Nuclear magnetic resonance-based metabolomics identifies phenylalanine as a novel predictor of incident heart failure hospitalisation: results from PROSPER and FINRISK 1997

Affiliations
Randomized Controlled Trial

Nuclear magnetic resonance-based metabolomics identifies phenylalanine as a novel predictor of incident heart failure hospitalisation: results from PROSPER and FINRISK 1997

Christian Delles et al. Eur J Heart Fail. 2018 Apr.

Abstract

Aims: We investigated the association between quantified metabolite, lipid and lipoprotein measures and incident heart failure hospitalisation (HFH) in the elderly, and examined whether circulating metabolic measures improve HFH prediction.
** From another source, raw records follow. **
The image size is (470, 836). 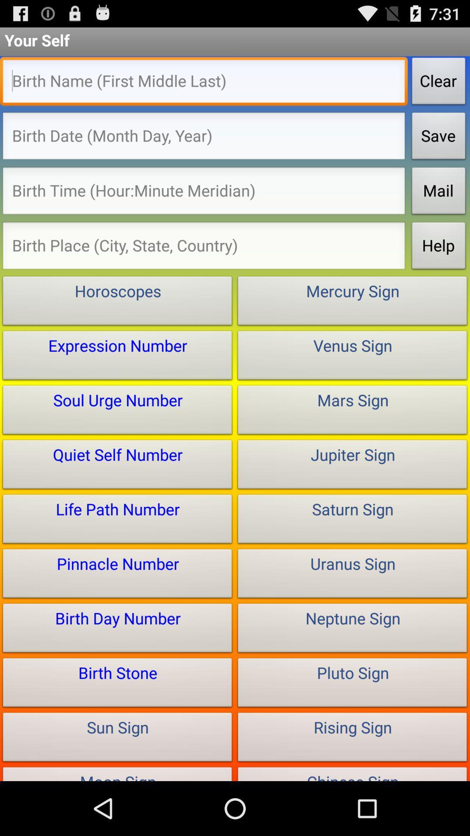 I want to click on type in name, so click(x=204, y=84).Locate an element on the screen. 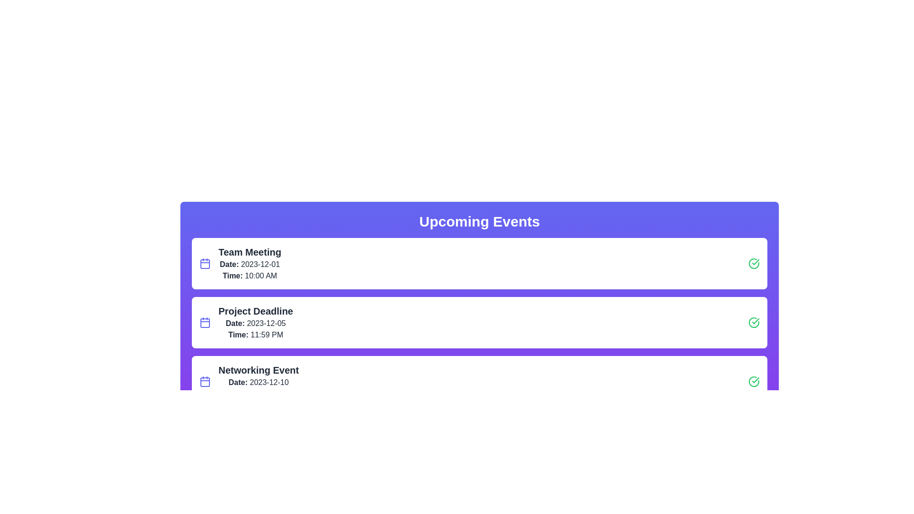 Image resolution: width=914 pixels, height=514 pixels. checkmark icon within the SVG, which indicates confirmation, located at the top-right corner of the 'Team Meeting' event box is located at coordinates (755, 321).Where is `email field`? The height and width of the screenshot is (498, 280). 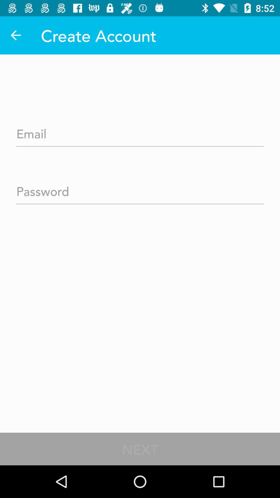 email field is located at coordinates (140, 132).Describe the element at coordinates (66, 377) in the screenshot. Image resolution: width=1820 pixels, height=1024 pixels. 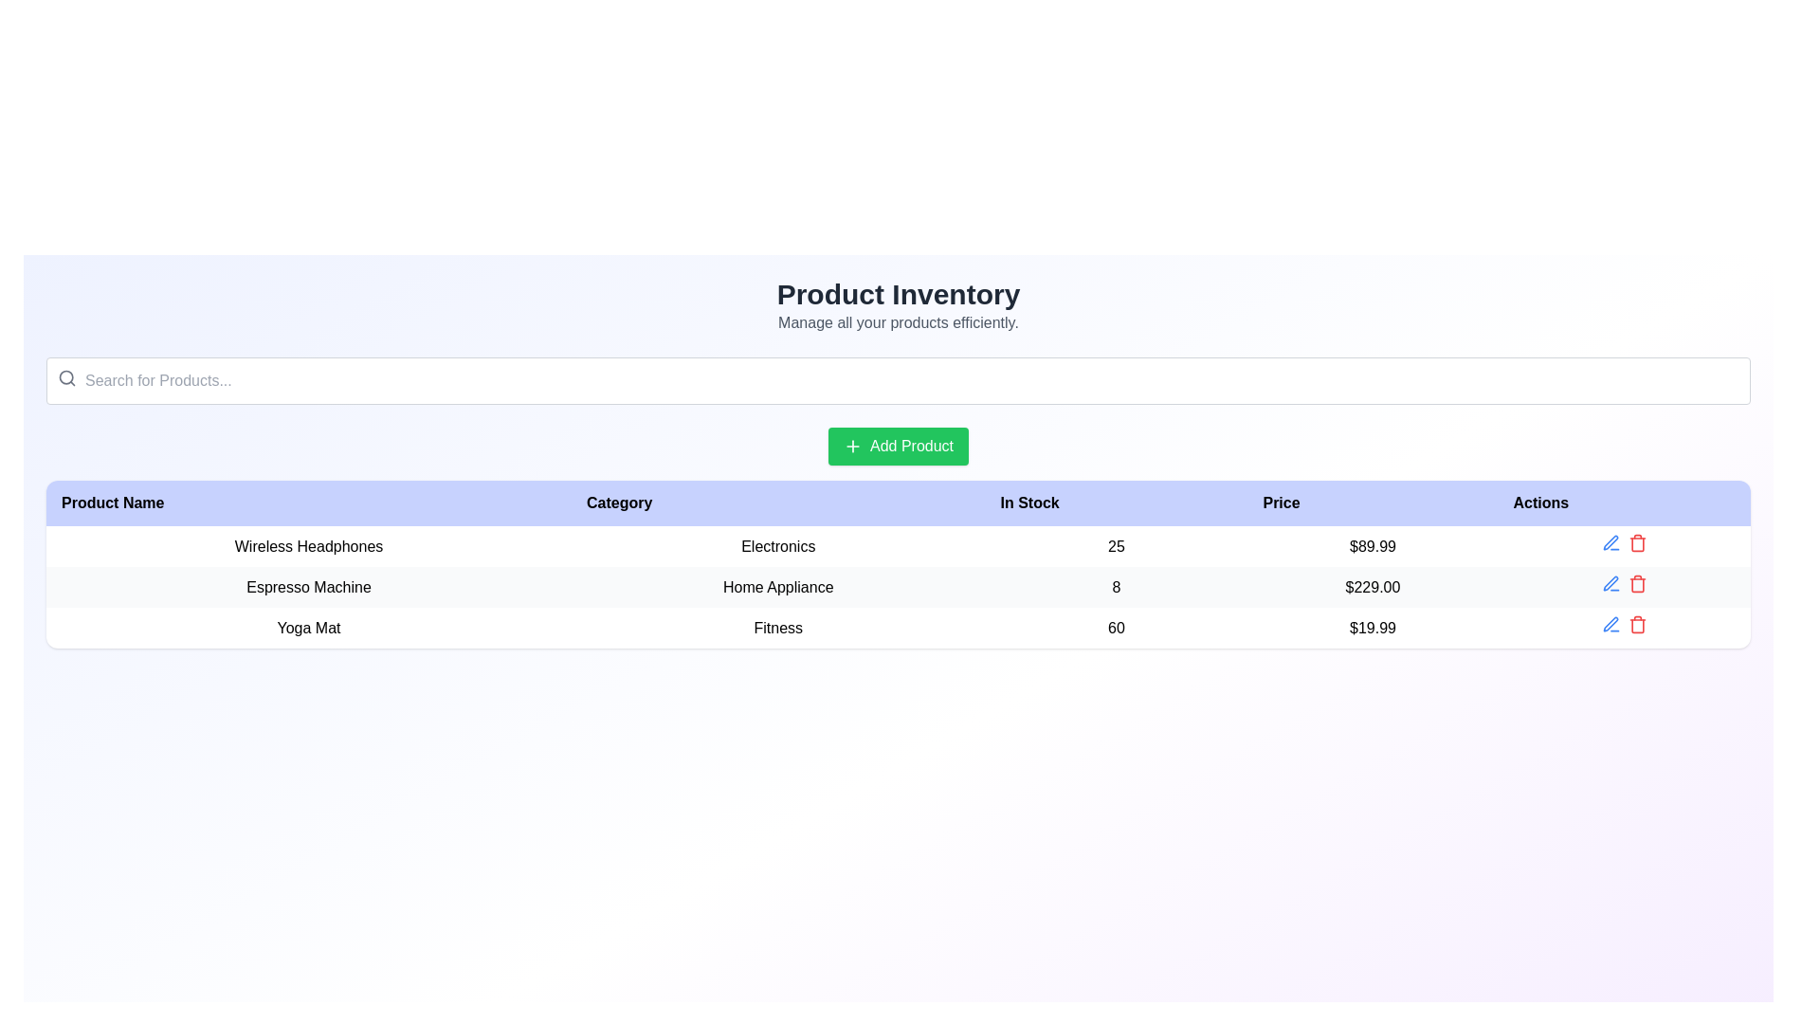
I see `the circular shape within the search icon, which symbolizes the lens of the magnifying glass, located at the far left of the 'Search for Products...' input field` at that location.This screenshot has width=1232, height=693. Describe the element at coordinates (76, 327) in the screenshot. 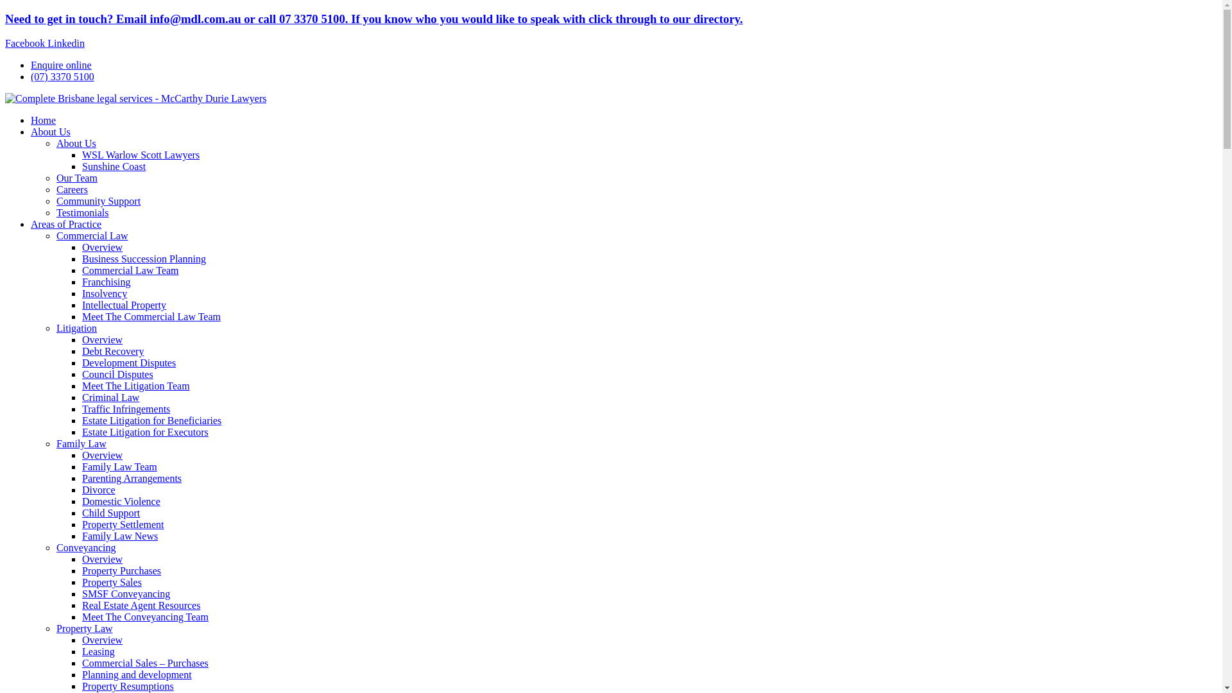

I see `'Litigation'` at that location.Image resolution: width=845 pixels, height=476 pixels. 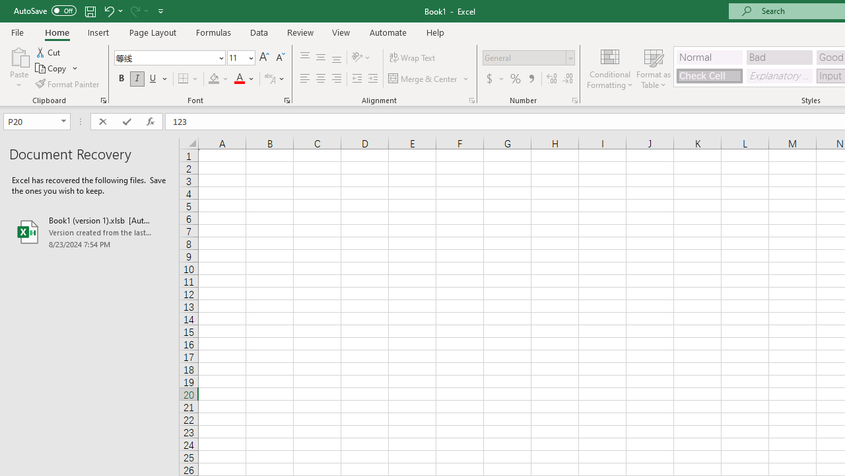 I want to click on 'Comma Style', so click(x=532, y=79).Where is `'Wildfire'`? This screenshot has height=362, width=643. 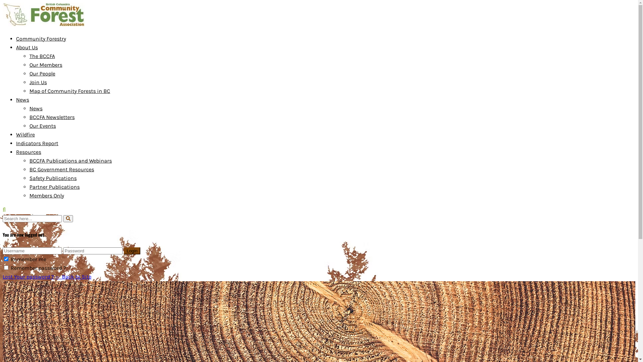 'Wildfire' is located at coordinates (25, 134).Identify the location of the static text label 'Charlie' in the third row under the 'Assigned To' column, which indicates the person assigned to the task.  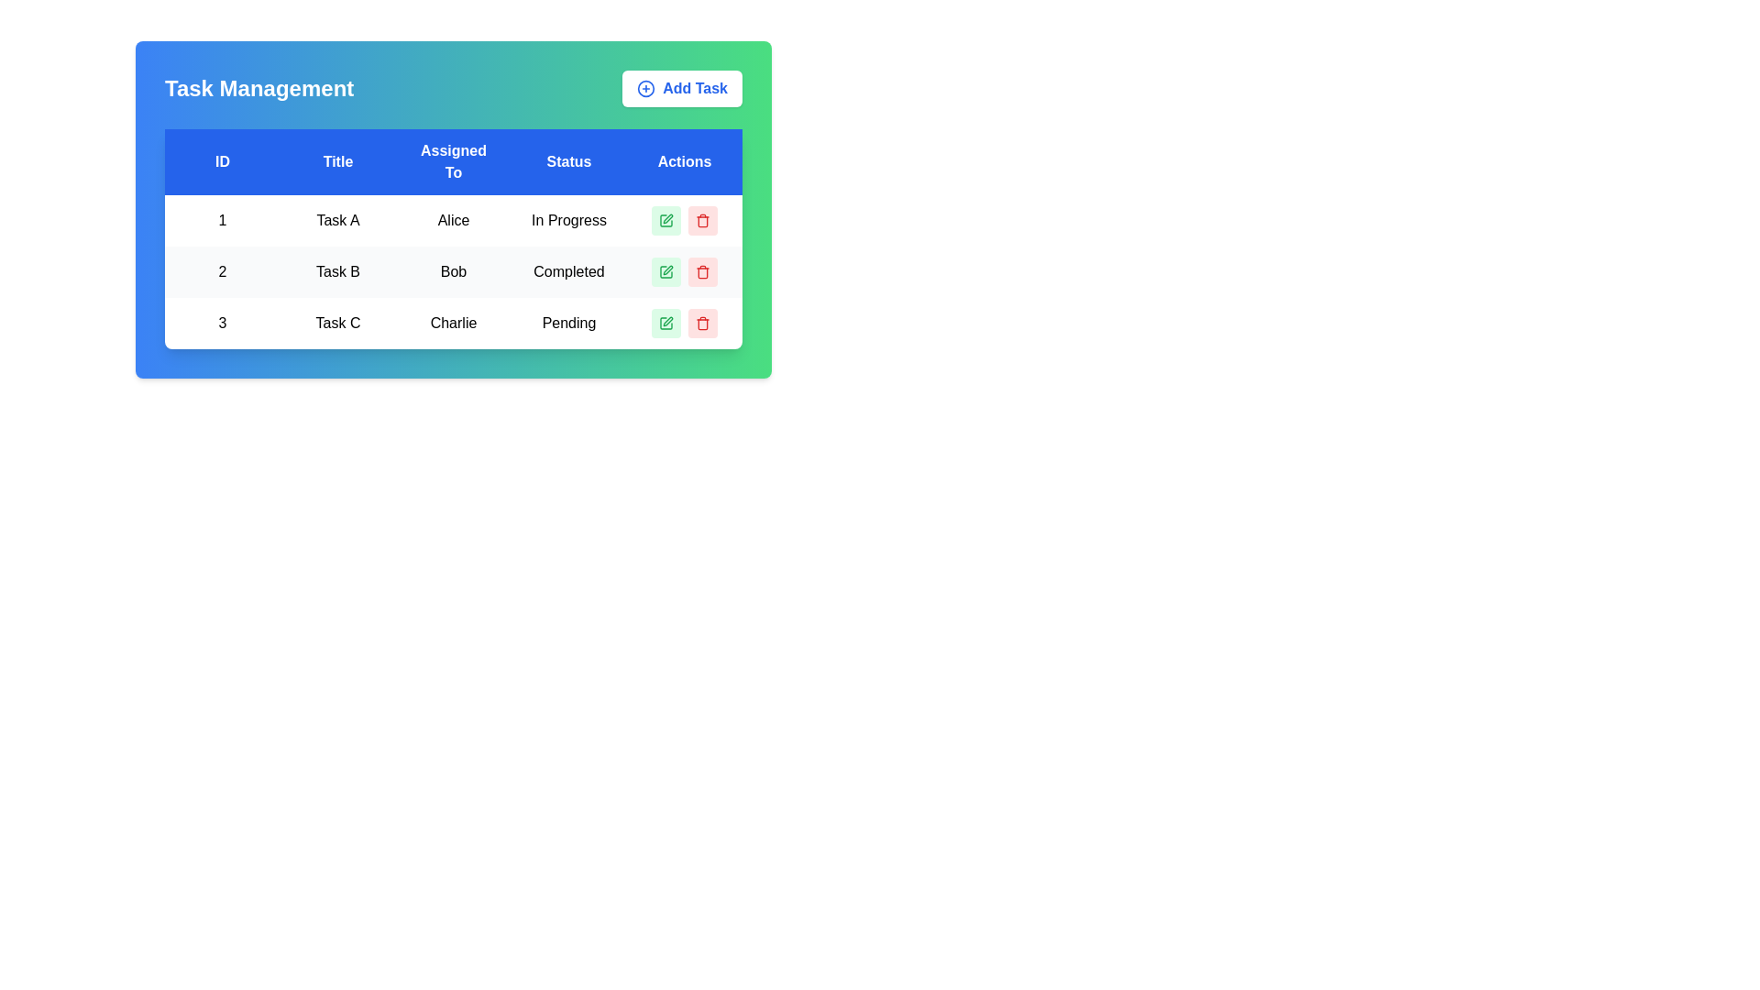
(453, 323).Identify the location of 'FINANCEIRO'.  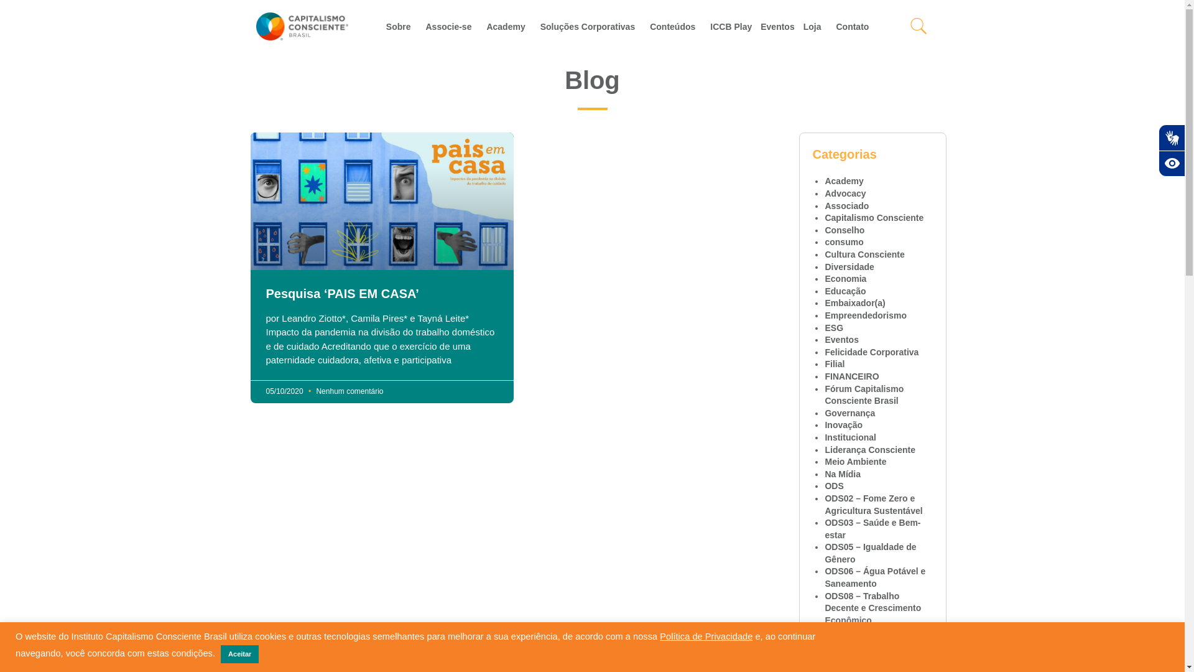
(851, 376). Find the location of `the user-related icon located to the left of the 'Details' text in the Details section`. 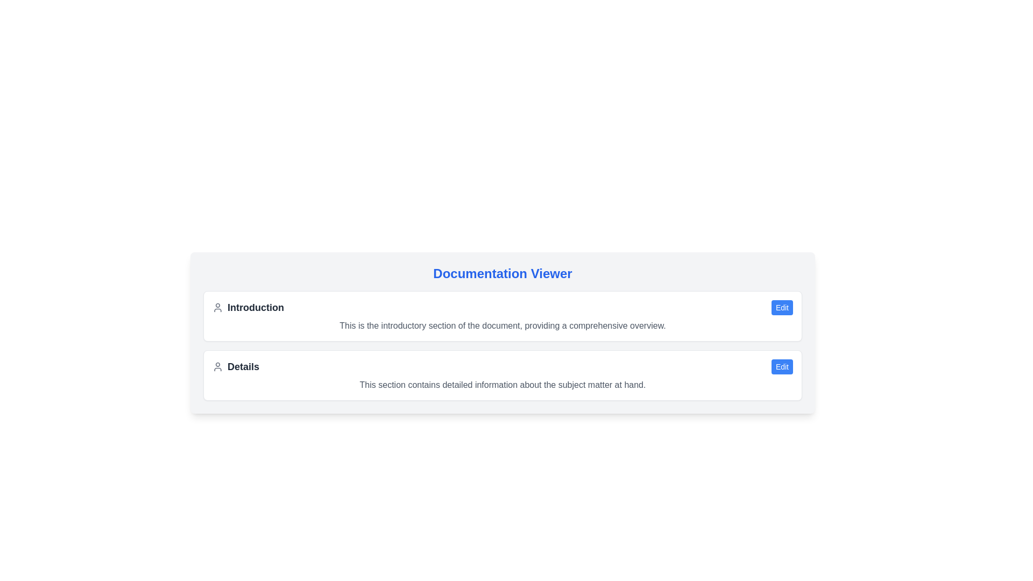

the user-related icon located to the left of the 'Details' text in the Details section is located at coordinates (217, 367).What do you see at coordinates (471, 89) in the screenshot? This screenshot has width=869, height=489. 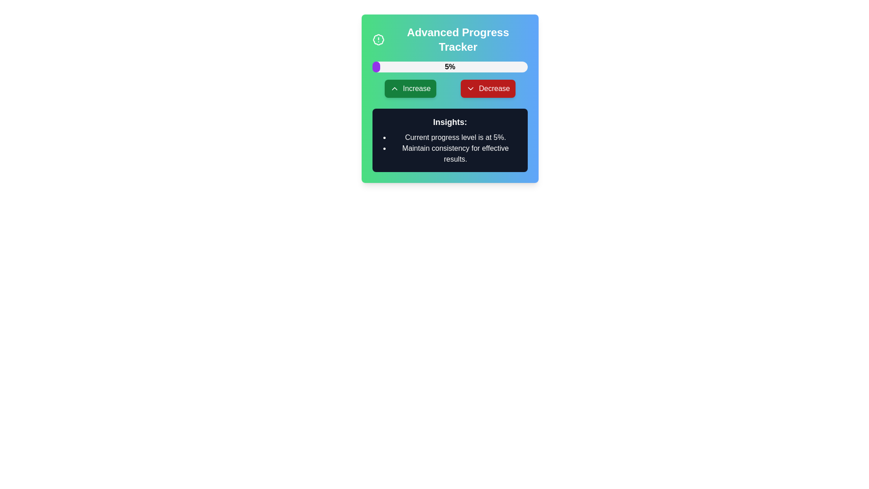 I see `the interactive 'Decrease' button icon located towards the left side of the button, aligned with the text 'Decrease'` at bounding box center [471, 89].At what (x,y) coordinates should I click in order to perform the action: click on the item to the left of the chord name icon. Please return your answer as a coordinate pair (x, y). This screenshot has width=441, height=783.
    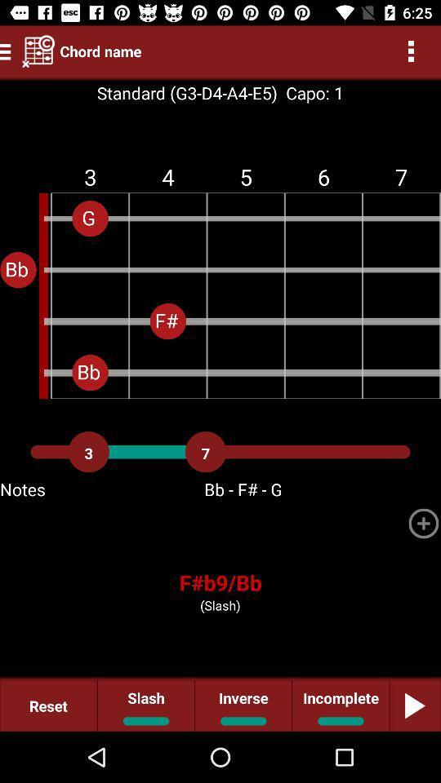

Methods and results: Overall, 80 metabolic measures from the PROspective Study of Pravastatin in the Elderly at Risk (PROSPER) trial were measured by proton nuclear magnetic resonance spectroscopy (n = 5341; 182 HFH events during 2.7-year follow-up). We repeated the work in FINRISK 1997 (n = 7330; 133 HFH events during 5-year follow-up). In PROSPER, the circulating concentrations of 13 metabolic measures were found to be significantly different in those who were later hospitalised for heart failure after correction for multiple comparisons. These included creatinine, phenylalanine, glycoprotein acetyls, 3-hydroxybutyrate, and various high-density lipoprotein measures. In Cox models, two metabolites were associated with risk of HFH after adjustment for clinical risk factors and N-terminal pro-B-type natriuretic peptide (NT-proBNP): phenylalanine [hazard ratio (HR) 1.29, 95% confidence interval (CI) 1.10-1.53; P = 0.002] and acetate (HR 0.81, 95% CI 0.68-0.98; P = 0.026). Both were retained in the final model after backward elimination. Compared to a model with established risk factors and NT-proBNP, this model did not improve the C-index but did improve the overall continuous net reclassification index (NRI 0.21; 95% CI 0.06-0.35; P = 0.007) due to improvement in classification of non-cases (NRI 0.14; 95% CI 0.12-0.17; P < 0.001). Phenylalanine was replicated as a predictor of HFH in FINRISK 1997 (HR 1.23, 95% CI 1.03-1.48; P = 0.023).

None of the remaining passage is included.